Troubles - James Gordon Farrell [5]
The Major, of course, was aware that he was distressing his aunt by his odd behaviour. He was annoyed with himself, but for a while found improvement difficult. When on another occasion, hoping to divert him, she invited some young ladies to tea he dismayed everyone by the hungry attention with which he stared at their heads, their legs, their arms. He was thinking: “How firm and solid they look, but how easily they come away from the body!” And the tea in his cup tasted like bile.

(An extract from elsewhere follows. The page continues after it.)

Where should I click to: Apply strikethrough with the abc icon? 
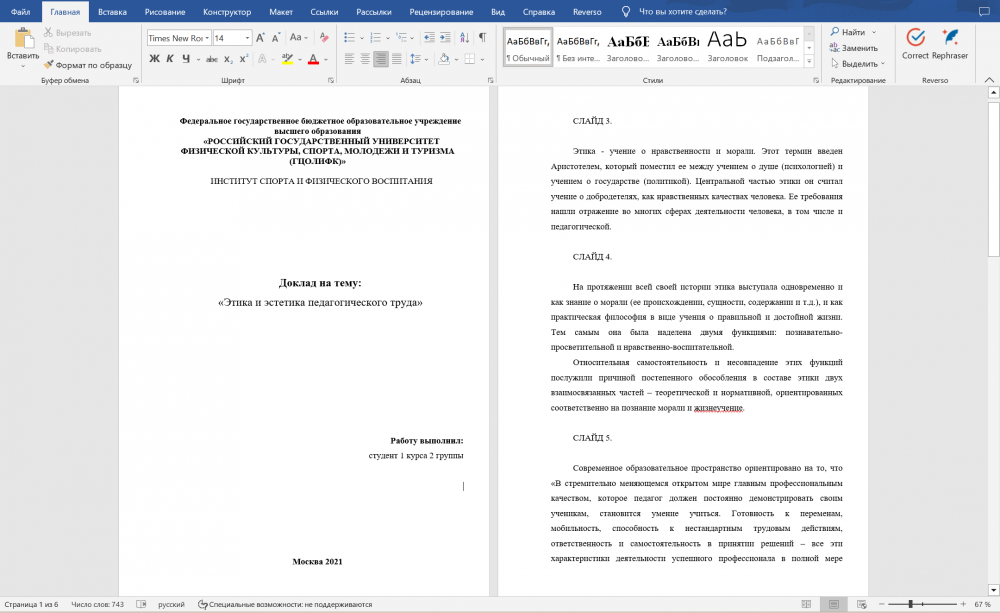coord(212,59)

And there was yet another thing that disturbed his aunt: he declined to visit any of his former friends. The company of people he knew had become abhorrent to him. These days he was only at ease in the company of strangers—which made the thought of a visit to his “fiancée” doubly welcome. It was true, of course, that he was slightly uneasy as he set off for Ireland. He was about to be plunged into a circle of complete strangers. What if Angela turned out to be insufferable but insisted on marrying him? Moreover, his nerves were in a poor state. What if the family turned out to be objectionable? However, it’s hard to be intimidated by people when one knows, for instance, the nature and amount of the dental work in their upper and lower jaws, where they buy their outer clothes (Angela had delicately omitted to mention underwear) and many more things besides.
* * *
TROTSKY’S THREAT TO KRONSTADT
The situation in Petrograd is desperate. According to a manifesto issued by the Soviet, the evacuation of the city is going on with nervous eagerness. Trotsky has ordered that Kronstadt shall be blown up before it is surrendered.
* * *
It was the early afternoon of July 1st, 1919, and the Major was comfortably seated in a train travelling south from Kingstown along the coast of Wicklow. He had folded his newspaper in such a way as to reveal that in Boston Mr De Valera, speaking about the peace treaty signed the day before yesterday, had said that it made twenty new wars in the place of one nominally ended. The Major, however, merely yawned at this dire prediction and looked at his watch. They would shortly be arriving in Kilnalough. In Kingstown Theda Bara was appearing as Cleopatra, he noted, Tom Mix was at the Grafton Picture House, while at the Tivoli there was a juggler “of almost unique legerdemain.” Another headline caught his eye: SATURDAY NIGHT’S SCENES IN DUBLIN. IRISH GIRLS SPAT UPON AND BEATEN. A party of twenty or thirty Irish girls, assistants of the Women’s Royal Air Force at Gormanstown, had been attacked by a hostile crowd... jostled, maltreated, slapped all along the street. Whatever for? wondered the Major. But he had dozed off before finding the answer.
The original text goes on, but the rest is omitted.